BEGIN Excerpted passage

DOCA DPU GPU Remote Offload Application Guide
The DOCA DPU GPU Remote Offload applications serve as a reference implementation, demonstrating how to develop a GPU offload application using DOCA Comch and DOCA GPUNetIO on the NVIDIA BlueField platform with NVIDIA GPUs.
These applications are simplified for clarity. A real-world solution would require more complexity tailored to a specific use case.
The general architecture involves:
A server application running on the DPU.
An orchestrator application running on the host CPU, which launches a CUDA Kernel.
The server receives TCP requests from remote clients and forwards them to the GPU via DOCA Comch. The GPU processes the message (in this reference, by reversing the byte order) and returns a response to the server. The server then forwards this response to the remote clients over TCP.
DOCA DPU GPU Remote Offload consists of three separate applications that work together to offload work from a DPU to a host-side GPU.
doca_dpu_gpu_remote_offload_server
This application runs on the BlueField DPU and acts as both a DOCA Comch server and a TCP server.
DOCA Comch: Used to communicate with the Orchestrator and GPU.
TCP: Used to communicate with remote clients for requests and responses
doca_dpu_gpu_remote_offload_orchestrator
This application configures and launches the CUDA Kernel for processing. It connects to the server via DOCA Comch, exchanges configuration information, and then launches the kernel . The Orchestrator application continues to run, monitoring the Comch connection and CUDA Kernel, and handles clean shutdown.
doca_dpu_gpu_remote_offload_client
This application sends requests to and receives responses from the server. It validates the responses and displays throughput figures.
doca_dpu_gpu_remote_offload_server
The server application executes in two main phases: a Control Phase and a TCP Server Phase.
Control Phase
This phase begins when the application is launched. It configures the DOCA Comch server, waits for the orchestrator application to connect, and spawns threads to handle incoming messages. Once producers and consumers are connected, it creates a TCP listening socket.
A typical flow is:
Open the required DOCA device.
Create the DOCA Comch Server.
Wait for the Orchestrator application to connect.
Prepare the appropriate number of Socket threads. Each thread will:
Create DOCA Comch Producers and Consumers.
Wait for Producers and Consumers to be connected.
Create and pool
doca_comch_producer_send_tasks.Create and submit
doca_comch_consumer_post_recv_tasks.
Create a TCP socket to listen for connections.
Start the TCP Server phase.

END Excerpted passage
BEGIN Data lines

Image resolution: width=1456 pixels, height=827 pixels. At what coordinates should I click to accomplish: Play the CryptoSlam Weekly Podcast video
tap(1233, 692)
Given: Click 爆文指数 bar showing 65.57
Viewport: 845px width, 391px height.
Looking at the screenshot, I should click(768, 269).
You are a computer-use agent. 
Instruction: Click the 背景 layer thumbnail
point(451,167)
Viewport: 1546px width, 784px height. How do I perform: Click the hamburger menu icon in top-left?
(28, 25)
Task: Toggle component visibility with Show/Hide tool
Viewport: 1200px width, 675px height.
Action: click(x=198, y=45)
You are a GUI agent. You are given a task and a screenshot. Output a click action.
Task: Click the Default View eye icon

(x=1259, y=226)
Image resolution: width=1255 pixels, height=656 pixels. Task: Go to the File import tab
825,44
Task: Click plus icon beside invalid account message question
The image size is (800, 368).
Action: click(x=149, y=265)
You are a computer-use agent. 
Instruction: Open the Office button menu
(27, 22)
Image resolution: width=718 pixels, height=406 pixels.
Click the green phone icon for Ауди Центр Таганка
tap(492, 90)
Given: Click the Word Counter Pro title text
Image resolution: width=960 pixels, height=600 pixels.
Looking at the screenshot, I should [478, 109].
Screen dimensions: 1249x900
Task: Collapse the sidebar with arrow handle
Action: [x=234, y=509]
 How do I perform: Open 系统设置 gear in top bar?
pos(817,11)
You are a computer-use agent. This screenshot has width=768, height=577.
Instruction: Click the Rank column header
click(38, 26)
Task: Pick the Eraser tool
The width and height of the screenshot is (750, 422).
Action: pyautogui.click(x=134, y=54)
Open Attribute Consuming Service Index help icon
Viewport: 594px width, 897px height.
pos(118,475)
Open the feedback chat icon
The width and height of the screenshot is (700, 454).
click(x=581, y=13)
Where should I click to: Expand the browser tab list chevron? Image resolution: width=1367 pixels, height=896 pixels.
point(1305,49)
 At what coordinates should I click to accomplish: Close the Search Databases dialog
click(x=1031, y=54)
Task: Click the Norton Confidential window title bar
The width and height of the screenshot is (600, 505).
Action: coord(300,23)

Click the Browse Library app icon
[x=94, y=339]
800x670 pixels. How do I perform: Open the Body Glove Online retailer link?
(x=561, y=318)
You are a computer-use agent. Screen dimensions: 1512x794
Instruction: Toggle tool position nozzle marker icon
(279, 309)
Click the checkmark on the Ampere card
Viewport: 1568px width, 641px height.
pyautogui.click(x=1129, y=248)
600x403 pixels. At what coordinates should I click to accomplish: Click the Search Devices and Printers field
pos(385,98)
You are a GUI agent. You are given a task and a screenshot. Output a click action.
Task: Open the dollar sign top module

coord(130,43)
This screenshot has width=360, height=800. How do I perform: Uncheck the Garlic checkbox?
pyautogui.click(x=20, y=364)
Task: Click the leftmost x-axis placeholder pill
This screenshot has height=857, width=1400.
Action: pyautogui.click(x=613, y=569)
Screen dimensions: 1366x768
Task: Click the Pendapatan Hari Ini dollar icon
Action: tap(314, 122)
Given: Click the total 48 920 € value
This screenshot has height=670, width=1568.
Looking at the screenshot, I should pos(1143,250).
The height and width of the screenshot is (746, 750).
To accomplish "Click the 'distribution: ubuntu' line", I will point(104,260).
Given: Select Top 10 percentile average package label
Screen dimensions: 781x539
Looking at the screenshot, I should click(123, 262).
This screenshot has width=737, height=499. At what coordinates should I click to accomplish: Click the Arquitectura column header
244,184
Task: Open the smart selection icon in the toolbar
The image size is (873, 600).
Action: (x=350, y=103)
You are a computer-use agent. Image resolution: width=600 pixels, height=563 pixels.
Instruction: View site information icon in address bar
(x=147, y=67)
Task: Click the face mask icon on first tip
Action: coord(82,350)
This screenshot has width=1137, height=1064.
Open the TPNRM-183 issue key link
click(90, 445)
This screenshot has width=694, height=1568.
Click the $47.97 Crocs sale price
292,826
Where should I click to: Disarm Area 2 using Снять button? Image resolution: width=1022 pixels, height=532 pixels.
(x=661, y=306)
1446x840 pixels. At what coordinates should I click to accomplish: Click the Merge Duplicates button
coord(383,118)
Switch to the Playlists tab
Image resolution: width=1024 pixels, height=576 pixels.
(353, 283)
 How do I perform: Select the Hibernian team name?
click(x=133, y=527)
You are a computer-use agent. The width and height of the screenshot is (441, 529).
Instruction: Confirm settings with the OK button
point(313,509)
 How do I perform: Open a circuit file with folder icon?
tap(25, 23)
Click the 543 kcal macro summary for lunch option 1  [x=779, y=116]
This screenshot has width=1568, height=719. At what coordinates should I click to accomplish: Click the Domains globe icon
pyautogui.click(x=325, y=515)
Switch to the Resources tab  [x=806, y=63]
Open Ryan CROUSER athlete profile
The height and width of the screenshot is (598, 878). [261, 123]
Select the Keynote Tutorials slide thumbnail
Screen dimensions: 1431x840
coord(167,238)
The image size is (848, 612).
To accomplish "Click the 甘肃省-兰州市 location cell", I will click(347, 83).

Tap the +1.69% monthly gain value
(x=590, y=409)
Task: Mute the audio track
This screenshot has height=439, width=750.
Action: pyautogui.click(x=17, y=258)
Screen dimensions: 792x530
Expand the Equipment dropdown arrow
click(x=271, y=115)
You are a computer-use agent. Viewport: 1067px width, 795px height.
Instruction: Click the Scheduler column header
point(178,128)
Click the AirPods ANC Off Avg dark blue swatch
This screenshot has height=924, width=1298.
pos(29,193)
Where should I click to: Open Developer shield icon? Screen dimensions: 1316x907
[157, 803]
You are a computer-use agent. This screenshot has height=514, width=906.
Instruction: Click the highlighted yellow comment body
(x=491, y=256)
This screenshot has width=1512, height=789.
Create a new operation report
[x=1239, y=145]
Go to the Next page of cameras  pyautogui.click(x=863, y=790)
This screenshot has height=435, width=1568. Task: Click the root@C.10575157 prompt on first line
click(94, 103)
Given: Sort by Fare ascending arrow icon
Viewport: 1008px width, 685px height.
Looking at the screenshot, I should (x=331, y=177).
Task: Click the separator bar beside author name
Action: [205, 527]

END Data lines

> What you will do
(a) According to the DOCA remote offload guide, what does the GPU do to each message in this reference implementation?
(b) Pick up the DOCA remote offload guide after its final sentence and carry it forward.
The lines have nothing to do with the DOCA remote offload guide.

> Responses to the tasks
(a) It reverses the message's byte order.

(b)
TCP Server Phase
In this phase, the application listens on the configured TCP port for incoming connections. When a client connects, its thread forwards messages to the GPU via DOCA Comch. It continues sending until the socket has no more data or the send_task pool is empty. It then waits for a response from the GPU, which is forwarded back to the remote client.
A typical per-thread flow loop is:
Poll the DOCA PE
If a
doca_comch_producer_send_taskcompletion is received, add the task back to the task pool.If a
doca_comch_consumer_post_recv_taskcompletion is received:Extract the response data.
Write the response to the TCP socket.
Poll TCP socket
If data can be read from the socket:
Read data from the socket.
Get the next available
doca_comch_consumer_post_recvtask (this should bedoca_comch_producer_send_taskbased on context).Copy message contents into the send task's data buffer.
Submit the send task.
In this phase, the application also listens for DOCA Comch control messages from the orchestrator or a CTRL-C signal to ensure a clean shutdown.
doca_dpu_gpu_remote_offload_orchestrator
This application executes in two phases: a Control Phase and a GPU Processing Phase.
Control Phase
This phase configures the DOCA Comch client and connects to the server. It creates producers and consumers, allocates GPU memory, waits for connections, and then launches the CUDA Kernel.
Open the required DOCA device.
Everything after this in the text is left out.